I came across an ad for a Levco H47 stump grinder. I've never heard of Levco. I did a web search and didn't come up with much. Are they still in busness? Are they a good machine? Are parts available? How big is an H 47? Thanks.


----------



## Bigstumps (Jun 13, 2006)

Built in Arkansas for many years. Went out of business about 5 years ago. They made some large tow behinds and a hydraulic drive handlebar machine. I think you would be on your own when it came to parts.


----------



## ibadvanced (Jun 13, 2006)

Levco was built in Wynn, AR and is no longer in business. I think the HD 47 has a 37 hp winsconsin. I can't remember which company still sells their teeth, but there is one out there.


----------



## Bigstumps (Jun 13, 2006)

Might be Border City Tool up in Michigan


----------



## MOE (Jun 14, 2006)

Can you run other brands of teeth?


----------



## Koa Man (Jun 14, 2006)

Leonardi makes Levco teeth. You cannot use the standard type tooth on it. I had a Levco grinder, bought it 2 months before they went out of business. It is a good machine, very fast cutting. I sold it about a year ago. 
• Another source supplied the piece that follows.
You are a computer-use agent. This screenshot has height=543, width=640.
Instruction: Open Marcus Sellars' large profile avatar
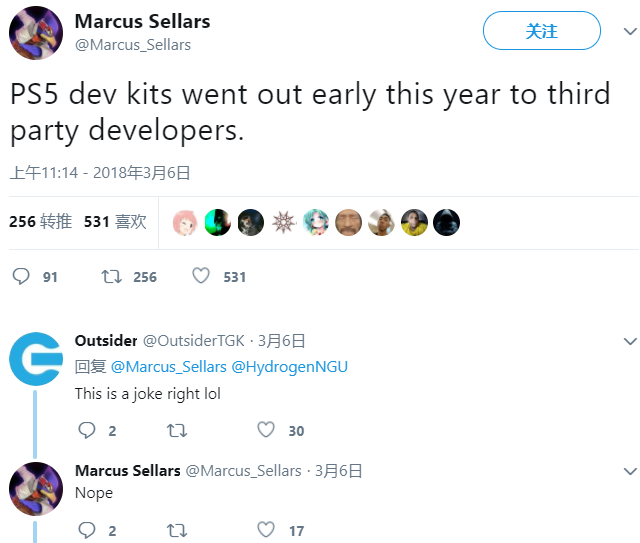pyautogui.click(x=36, y=33)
I personally would not buy a Levco because the company is no longer in business. Get a Rayco or Carlton.


----------



## Bigstumps (Jun 14, 2006)

The big Levcos cut down with a drum, cutting with the grain of the wood. They cut very fast with sharp teeth. Dull teeth cause the drum to get bouncing a bit. Anything hidden in the stump wipes out a lot of teeth quick!


----------